A Legal Practitioner, George Ekeh, believes that the interpretation of ‘permanent incapacitation’ as suggested by the an aide of Taraba State Governor, Danbaba Suntai, to justify his stay in office is not realistic.
Speaking on Channels Television, Ekeh said that permanent incapacitation as described by former Taraba State Commissioner for Information, Emmanuel Bello, cannot be defined.
“If we start looking at permanent incapacitation, that section of the constitution can never be invoked.
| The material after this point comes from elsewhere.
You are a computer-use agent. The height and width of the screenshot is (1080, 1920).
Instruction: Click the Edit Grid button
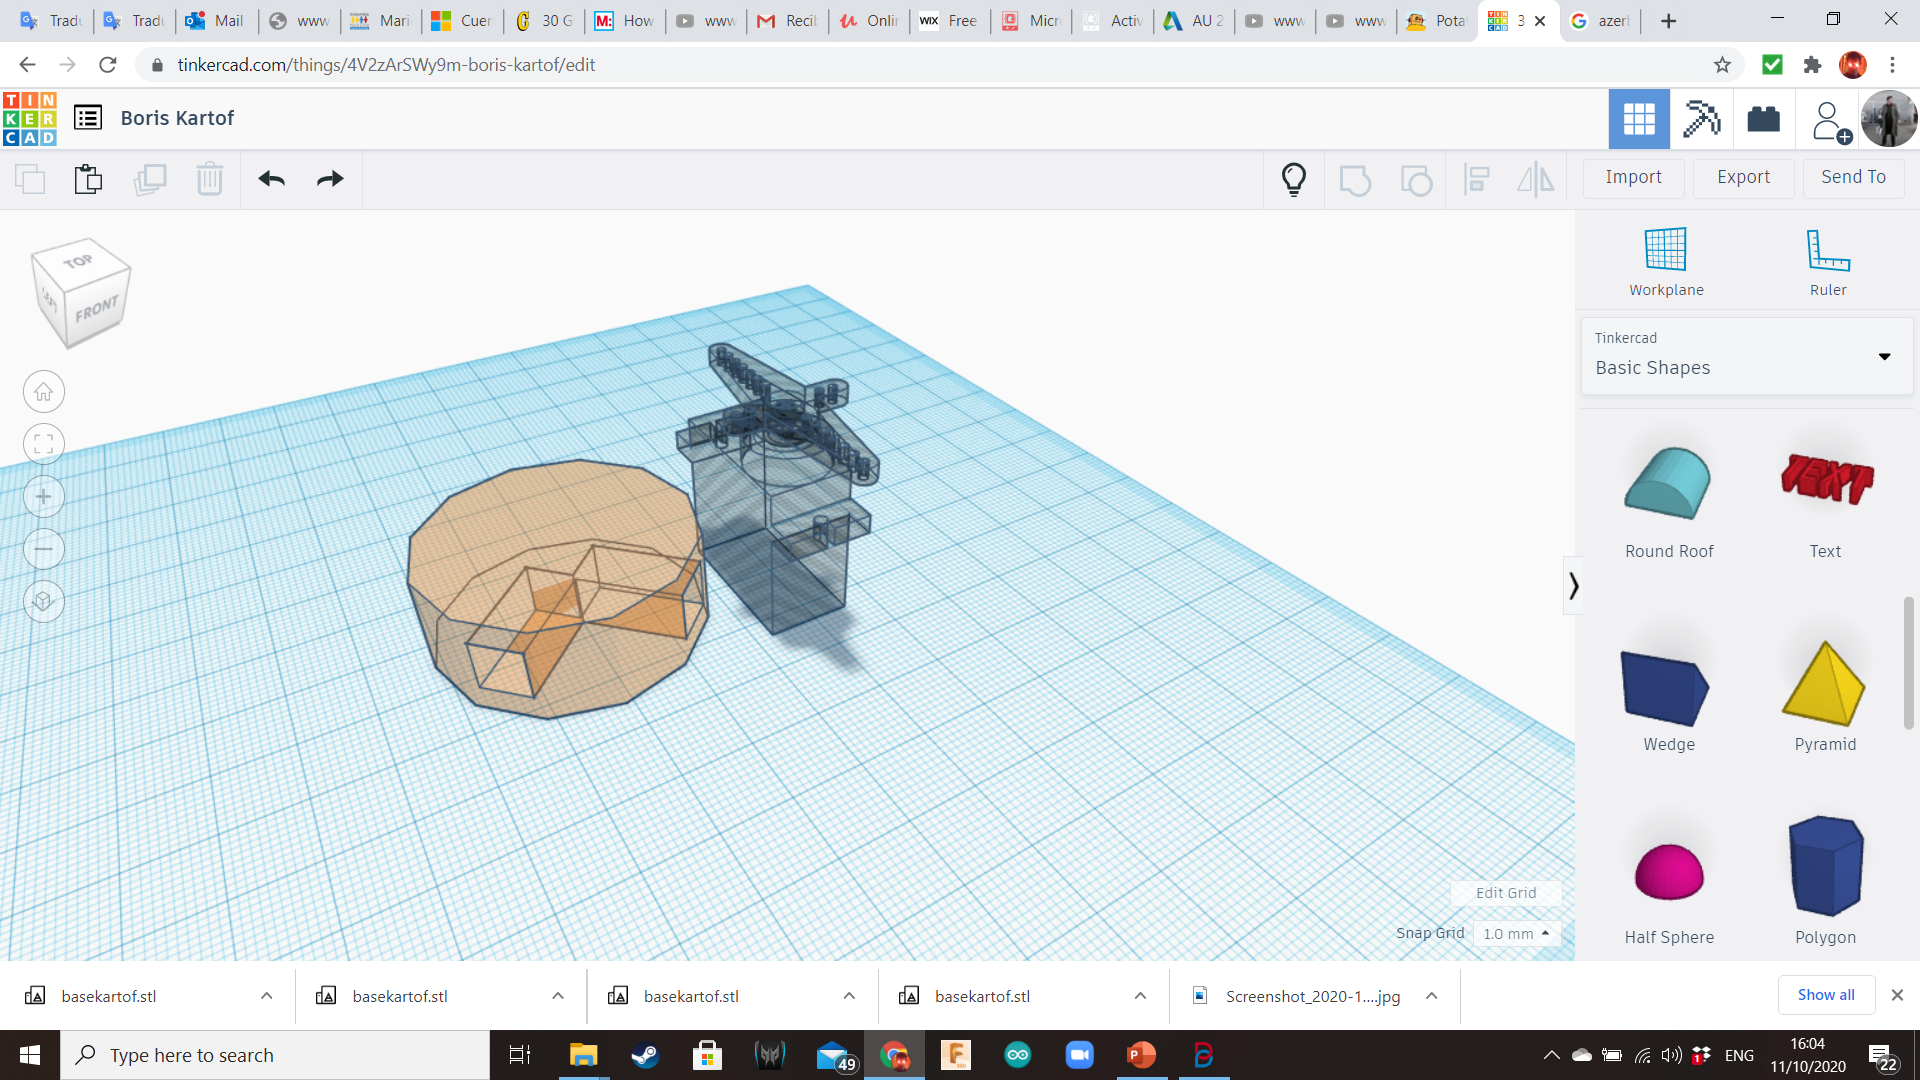[1505, 893]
It cannot be because if you start looking at when someone is permanently incapacitated, the person would have been dead.”
Ekeh said that from all indication, Governor Suntai has lost his fitness to cope with the demands of the office of a Governor.
He demanded a contextual interpretation of the constitutional provision on permanent incapacitation as this would be necessary in resolving the matter.
Ekeh also maintained, contrary to Bello’s submission, that the Suntai case is very similar to what was experienced during late President Yar’adua’s illness.
He stated that some level of political morality crept into the unfortunate incident and this is what the Governor’s loyalists are basing their acts on – to keep the Governor in office and help him run the affairs of the state.
He said that the medical panel recently set up by the State Assembly should have been set up long ago as verifying the state of the Governor’s fitness and capacity to run the office would have saved the state all the trouble.
On the need not to portray insensitivity to the leadership capacity of people living with disability through the Suntai matter, Ekeh noted that this should not be offensive as a crippled man with a sound mind can run any office but Governor Suntai, by his observation, has also “lost orientation with regards to time and place – where he was, where he is and where he possibly would be going to.
“On the surface he may look healthy but we are now talking about if he is fit to run and take the demands of that office.”
He maintained that physical and mental fitness make up the capacity of the Governor to remain in office.
Mr Ekeh also said that having waited for about two years for the Governor to recover and he seems not to have achieved the level of fitness expected of a man in the very demanding office of the Governor, the constitution recommends that he should be led out of the office.